Clarifying the stress and deformation characteristics of stratified rock under dynamic and static loads is crucial for ensuring the safe construction of tunnel by drill and blast excavation. Taking the deep-buried diversion tunnel in Peru as a case study, this paper carried out the similar proportion tests and static deformation model tests on tunnel stratified rock to analyze the deformation behavior of rock mass at different positions of tunnel section. In addition, the effects of static load, dynamic load, and rock inclination on the stress distribution and deformation characteristics of stratified rock are analyzed by LS-DYNA. A predictive model for stratified rock, covering both peak stress and secondary equilibrium stress, was established via dimensional analysis. Limiting dynamic and static loads for safety control of stratified rock with different rock inclination is obtained. The main conclusions are as follows: Within the static load range of 0.2 to 0.8 MPa, the stress and strain of rock basically show a linear relationship. As the stress continues to increase, the structural stability of stratified rock at the left spandrel and left hance may fail first. The impact of dynamic load on the rock structural stability is significant. After the cessation of dynamic loading, the rock stress re-establishes equilibrium under static loads, resulting in a general increase in the overall stress value. Static and dynamic loads have a greater impact on the stress and deformation of the rock, while rock inclination mainly affects the position of stress concentration and deformation. The sensitivity order of different factors to the peak stress and secondary equilibrium stress of the surrounding rock is: dynamic load > static load > rock inclination.

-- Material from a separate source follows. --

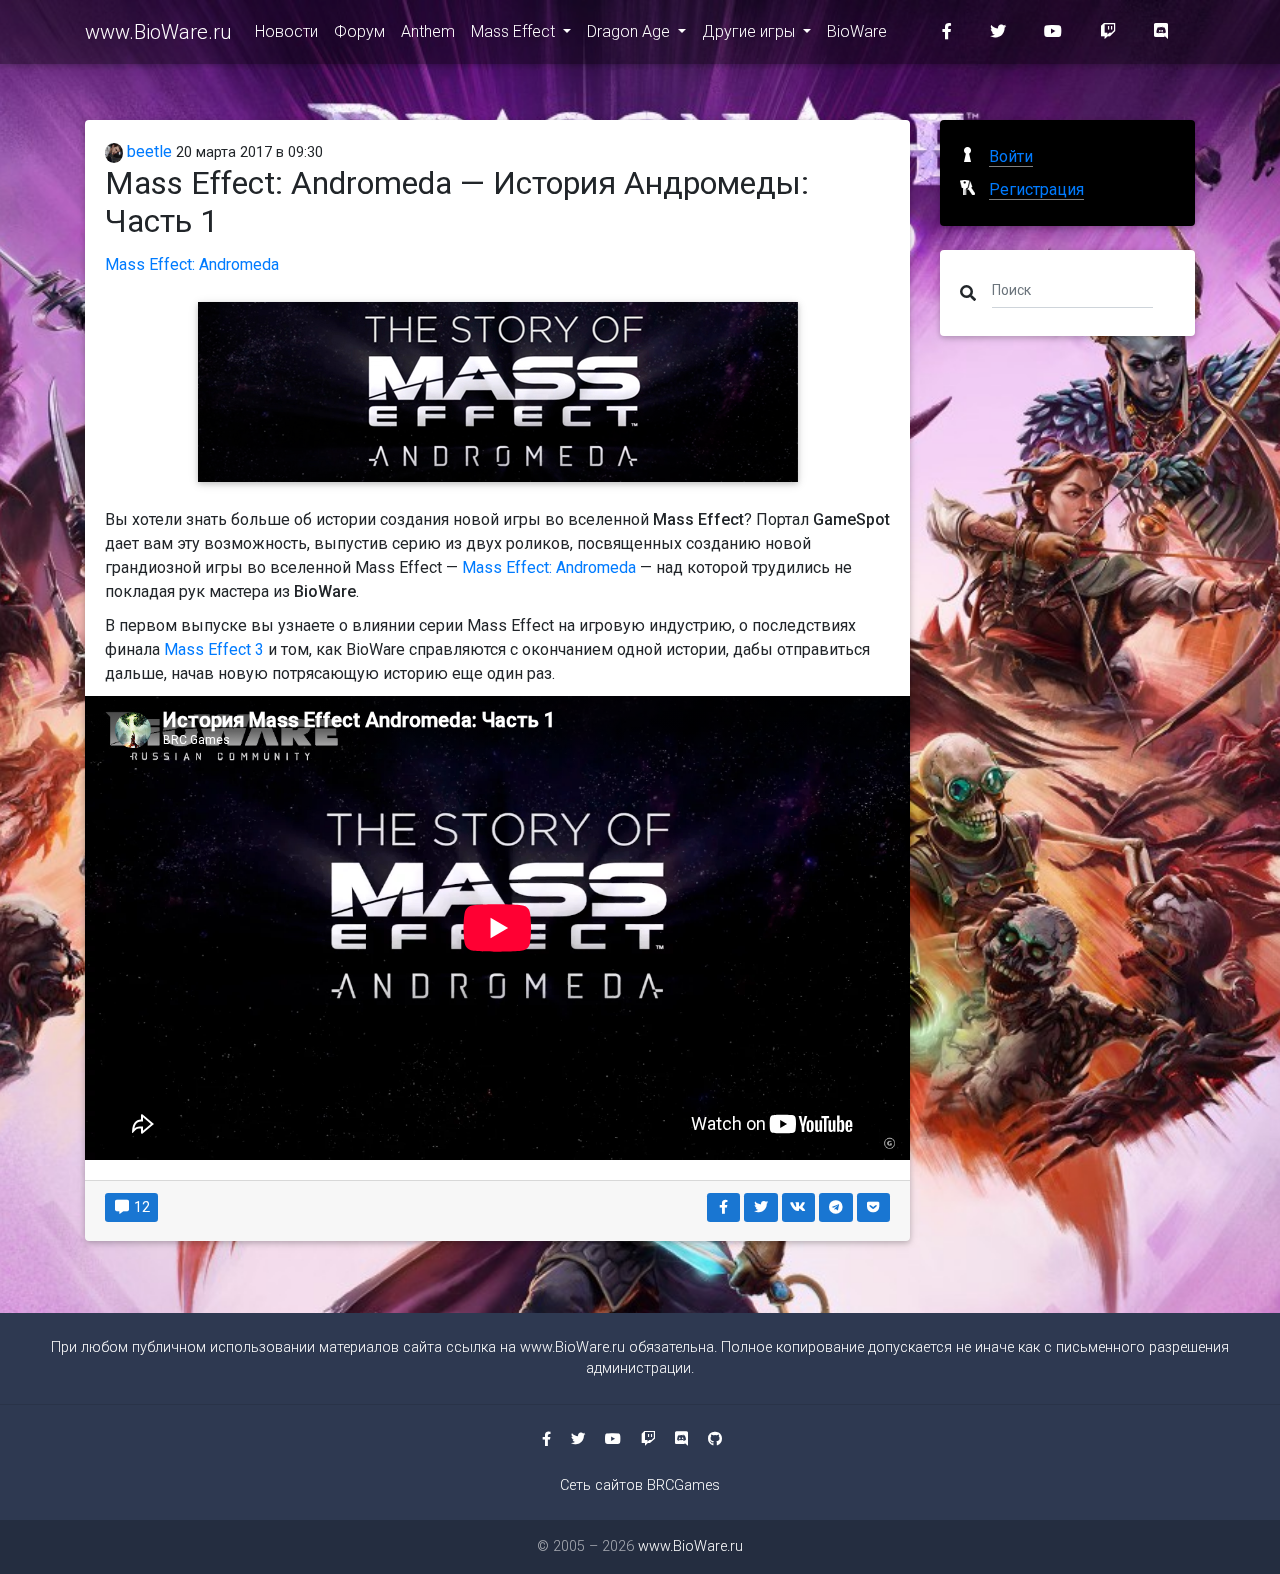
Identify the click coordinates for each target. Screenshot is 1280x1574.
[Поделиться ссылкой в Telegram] (836, 1207)
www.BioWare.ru (158, 32)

Combined with the stress prediction model and the first strength criterion, the limiting dynamic and static loads for safety control of stratified rock at different rock inclinations is obtained, which can provide safety guidance for on-site construction.

Highlights

The deformation characteristic of stratified rock under static load were obtained through model test and similar material ratio test.

The propagation characteristics of stress wave under dynamic and static loads are comprehensively analyzed.

The effects of static load, dynamic load, and rock inclination on the stress distribution of stratified rock were investigated.

A stress prediction model is developed, which can obtain the failure types of stratified rock under dynamic load and static load.